Output only the lines below that start at the line containing "Esterni (142, 1999)" and end at the line containing "Portaggio (141, 2043)", with both ends kept.
======== Material for this task ========
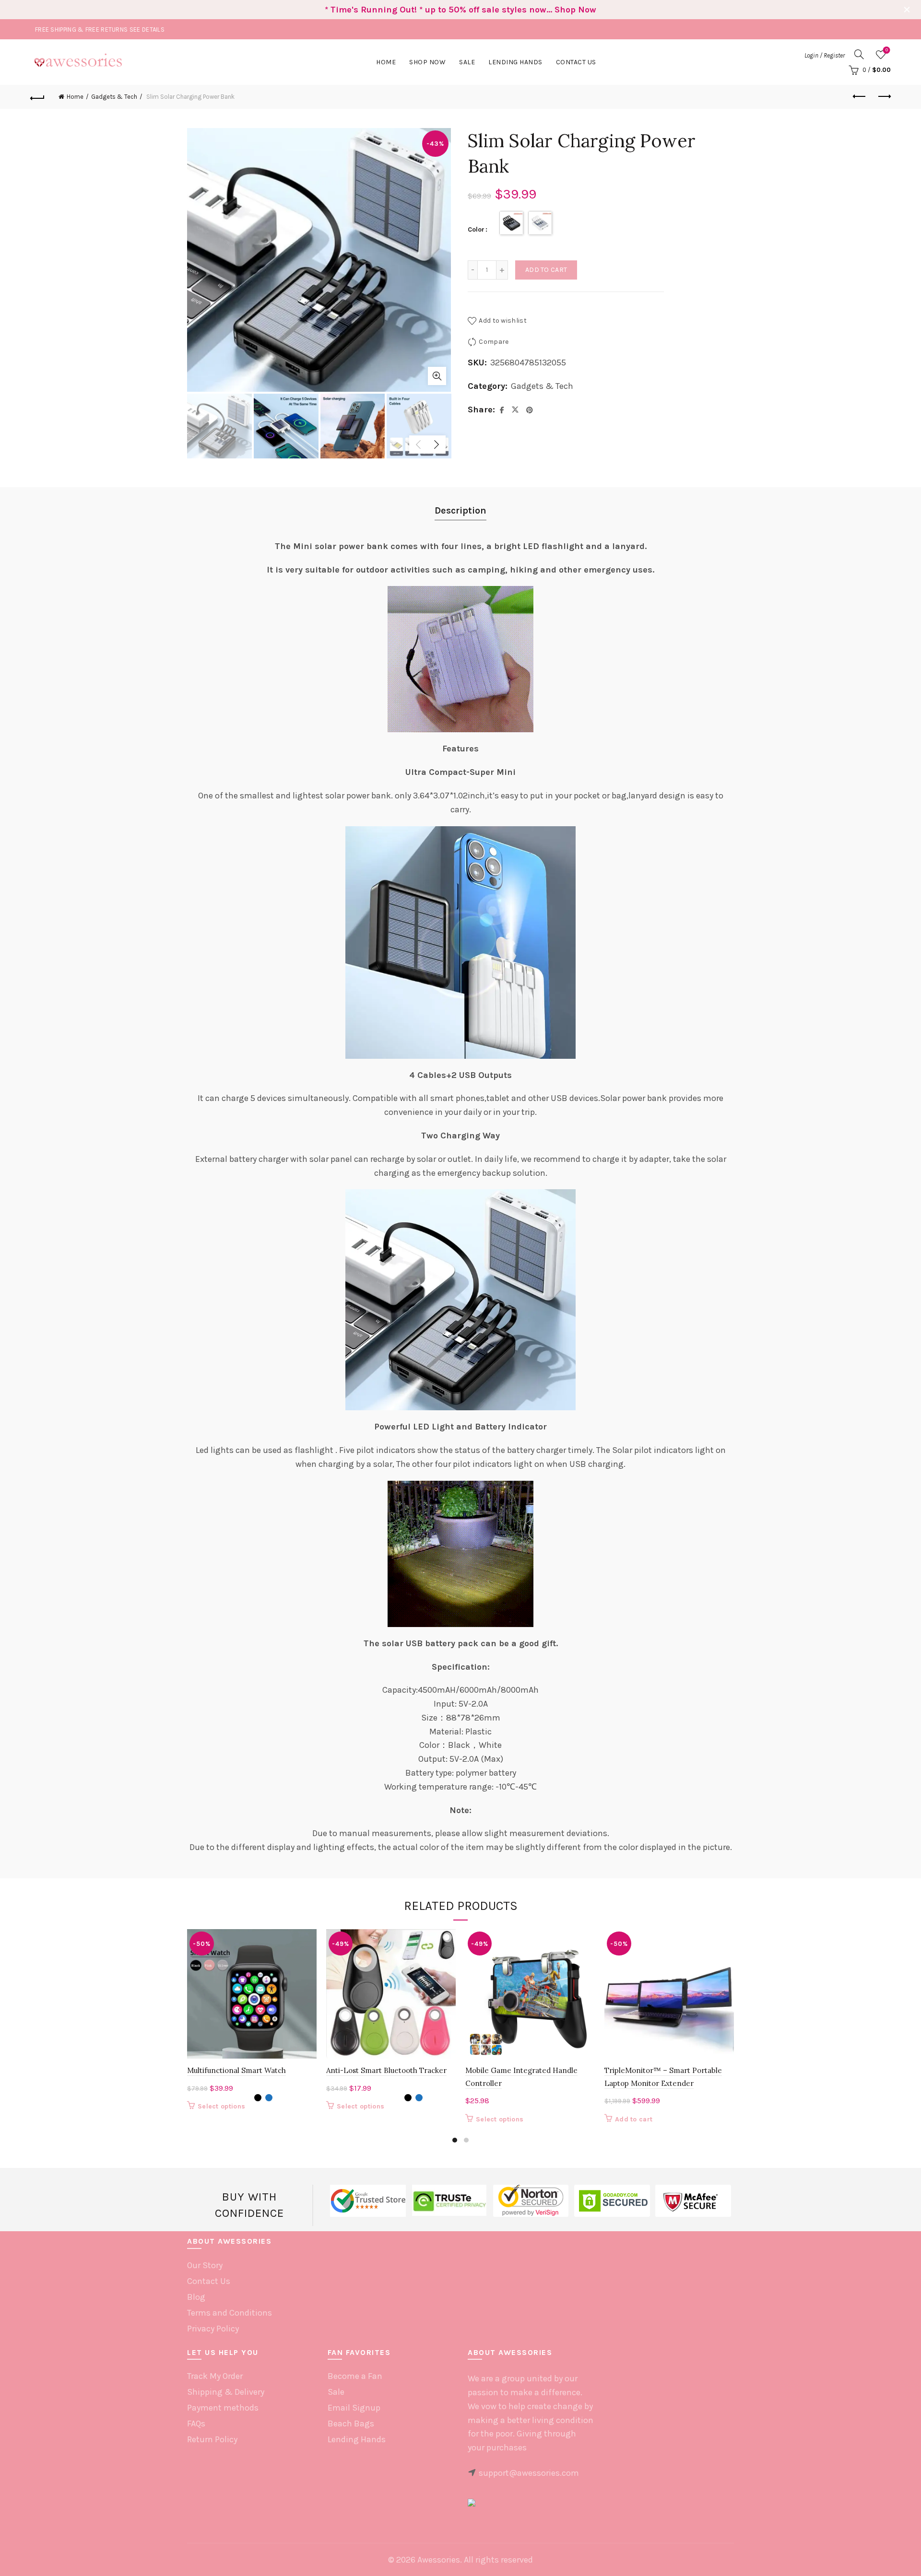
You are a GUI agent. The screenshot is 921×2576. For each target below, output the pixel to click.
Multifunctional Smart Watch (236, 2070)
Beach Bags (351, 2423)
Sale (467, 62)
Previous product (860, 96)
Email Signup (354, 2407)
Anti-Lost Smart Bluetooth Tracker (386, 2070)
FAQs (196, 2423)
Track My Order (215, 2376)
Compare (493, 342)
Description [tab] (460, 510)
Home (386, 62)
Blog (196, 2297)
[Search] (859, 54)
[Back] (37, 96)
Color (476, 229)
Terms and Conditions (229, 2312)
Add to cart (546, 270)
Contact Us (576, 62)
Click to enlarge (437, 376)
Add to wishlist (503, 320)
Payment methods (223, 2407)
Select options (221, 2106)
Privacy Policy (213, 2328)
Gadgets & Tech (114, 96)
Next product (884, 96)
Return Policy (212, 2439)
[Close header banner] (906, 9)
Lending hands (515, 62)
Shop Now (427, 62)
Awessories (438, 2559)
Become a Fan (355, 2376)
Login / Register (824, 55)
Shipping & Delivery (225, 2392)
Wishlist (887, 50)
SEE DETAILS (147, 29)
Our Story (205, 2265)
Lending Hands (357, 2439)
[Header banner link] (446, 9)
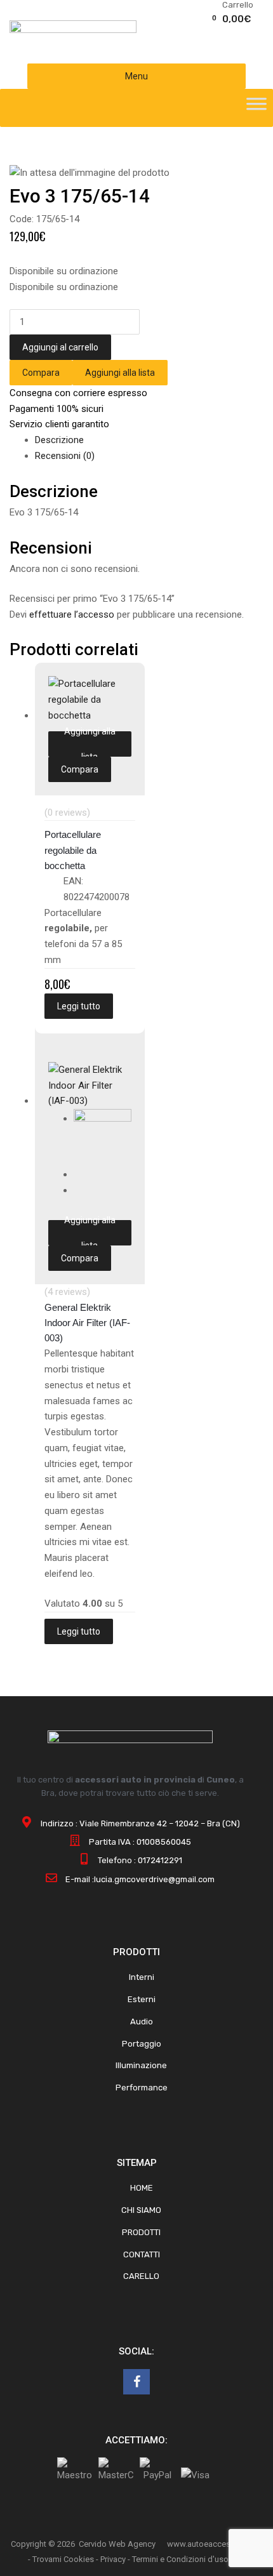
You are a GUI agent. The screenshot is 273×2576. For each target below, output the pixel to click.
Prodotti (141, 2232)
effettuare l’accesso (71, 614)
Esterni (142, 1999)
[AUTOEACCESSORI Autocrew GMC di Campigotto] (73, 30)
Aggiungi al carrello (60, 347)
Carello (141, 2276)
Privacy (113, 2559)
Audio (141, 2021)
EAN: (73, 881)
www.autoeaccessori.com (215, 2544)
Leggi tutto (78, 1006)
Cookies (78, 2559)
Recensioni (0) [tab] (65, 455)
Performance (142, 2087)
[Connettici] (136, 2381)
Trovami (47, 2559)
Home (141, 2188)
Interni (141, 1977)
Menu (136, 76)
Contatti (141, 2254)
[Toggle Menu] (256, 108)
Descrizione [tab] (59, 440)
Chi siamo (141, 2210)
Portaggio (141, 2043)
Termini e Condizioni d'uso (180, 2559)
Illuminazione (141, 2065)
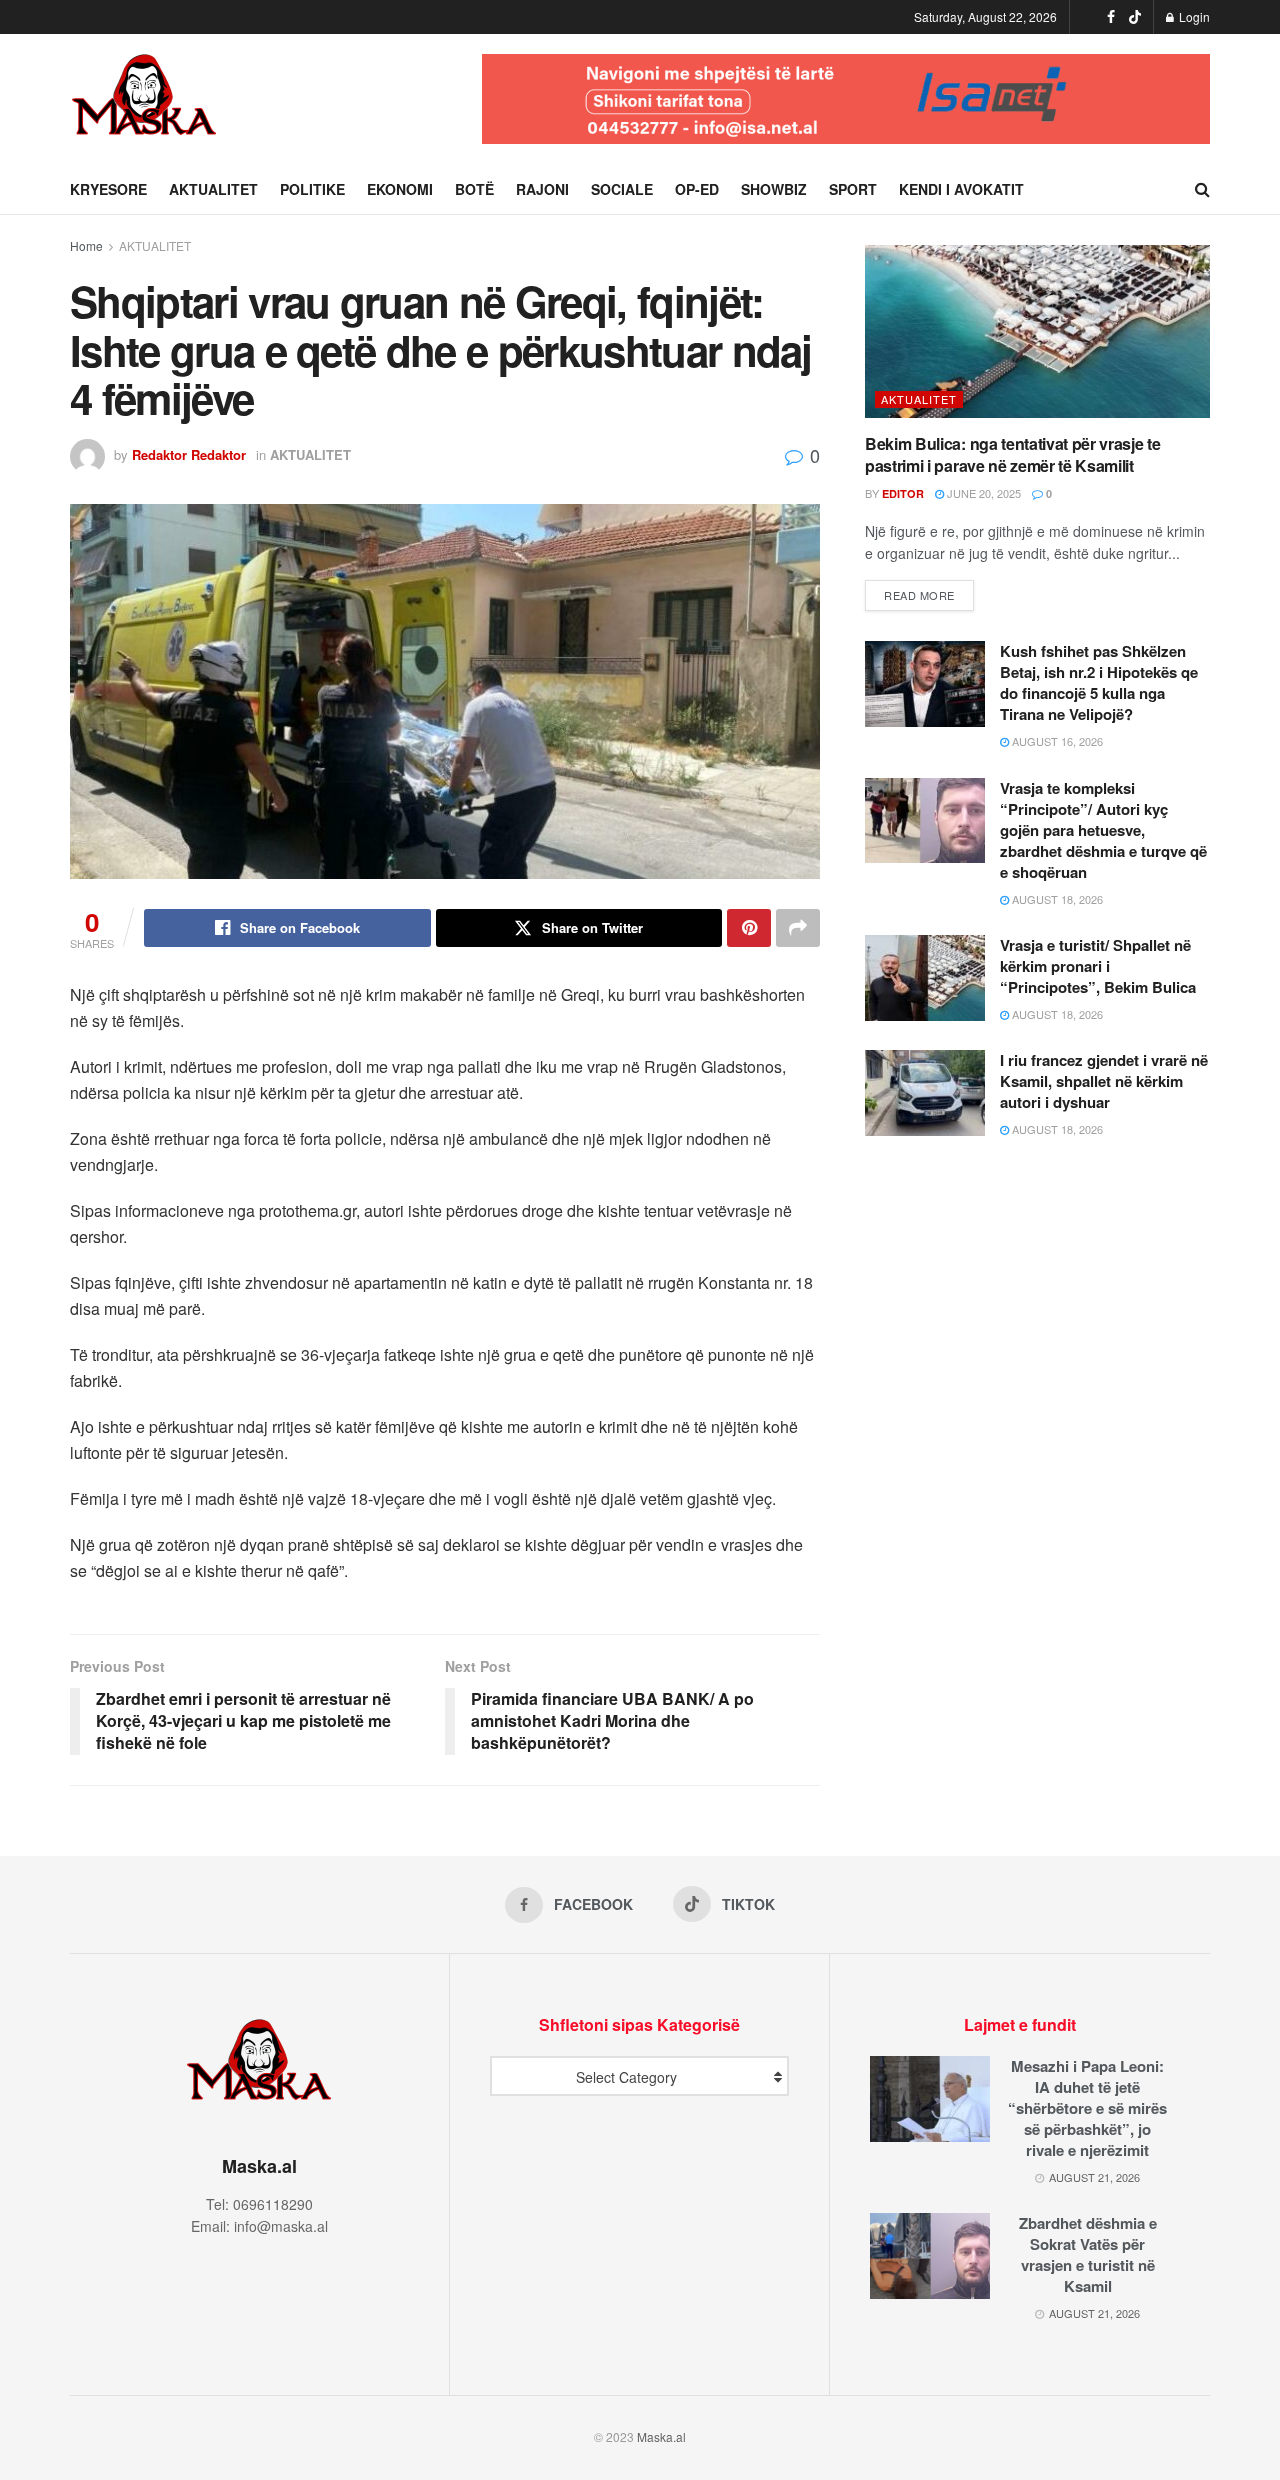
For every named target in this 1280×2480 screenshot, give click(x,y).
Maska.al (661, 2436)
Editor (903, 493)
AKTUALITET (213, 189)
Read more (929, 594)
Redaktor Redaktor (189, 454)
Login (1193, 16)
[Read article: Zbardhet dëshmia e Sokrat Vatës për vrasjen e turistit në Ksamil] (930, 2256)
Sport (853, 189)
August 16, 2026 (1056, 741)
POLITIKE (312, 189)
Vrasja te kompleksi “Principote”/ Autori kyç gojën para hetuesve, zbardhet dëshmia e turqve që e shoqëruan (1103, 830)
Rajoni (542, 189)
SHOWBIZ (774, 189)
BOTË (474, 189)
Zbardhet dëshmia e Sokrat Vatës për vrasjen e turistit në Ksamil (1088, 2254)
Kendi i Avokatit (961, 189)
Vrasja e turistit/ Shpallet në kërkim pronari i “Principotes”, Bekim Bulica (1098, 966)
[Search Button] (1202, 189)
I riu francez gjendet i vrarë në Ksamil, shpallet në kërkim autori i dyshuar (1104, 1081)
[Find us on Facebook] (1111, 17)
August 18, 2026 (1056, 899)
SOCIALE (622, 189)
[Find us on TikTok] (1135, 17)
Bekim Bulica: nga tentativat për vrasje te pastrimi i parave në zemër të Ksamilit (1013, 454)
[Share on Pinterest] (749, 928)
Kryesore (108, 189)
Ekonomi (400, 189)
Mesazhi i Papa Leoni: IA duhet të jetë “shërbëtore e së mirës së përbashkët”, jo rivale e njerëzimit (1087, 2108)
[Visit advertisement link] (846, 99)
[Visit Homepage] (145, 99)
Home (86, 245)
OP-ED (697, 189)
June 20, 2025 (982, 493)
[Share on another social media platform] (798, 928)
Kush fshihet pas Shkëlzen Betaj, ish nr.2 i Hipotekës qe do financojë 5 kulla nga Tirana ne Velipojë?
========
--- Finished exercise ---
Esterni (142, 1999)
[AUTOEACCESSORI Autocrew GMC di Campigotto] (73, 30)
Aggiungi al carrello (60, 347)
Carello (141, 2276)
Privacy (113, 2559)
Audio (141, 2021)
EAN: (73, 881)
www.autoeaccessori.com (215, 2544)
Leggi tutto (78, 1006)
Cookies (78, 2559)
Recensioni (0) [tab] (65, 455)
Performance (142, 2087)
[Connettici] (136, 2381)
Trovami (47, 2559)
Home (141, 2188)
Interni (141, 1977)
Menu (136, 76)
Contatti (141, 2254)
[Toggle Menu] (256, 108)
Descrizione [tab] (59, 440)
Chi siamo (141, 2210)
Portaggio (141, 2043)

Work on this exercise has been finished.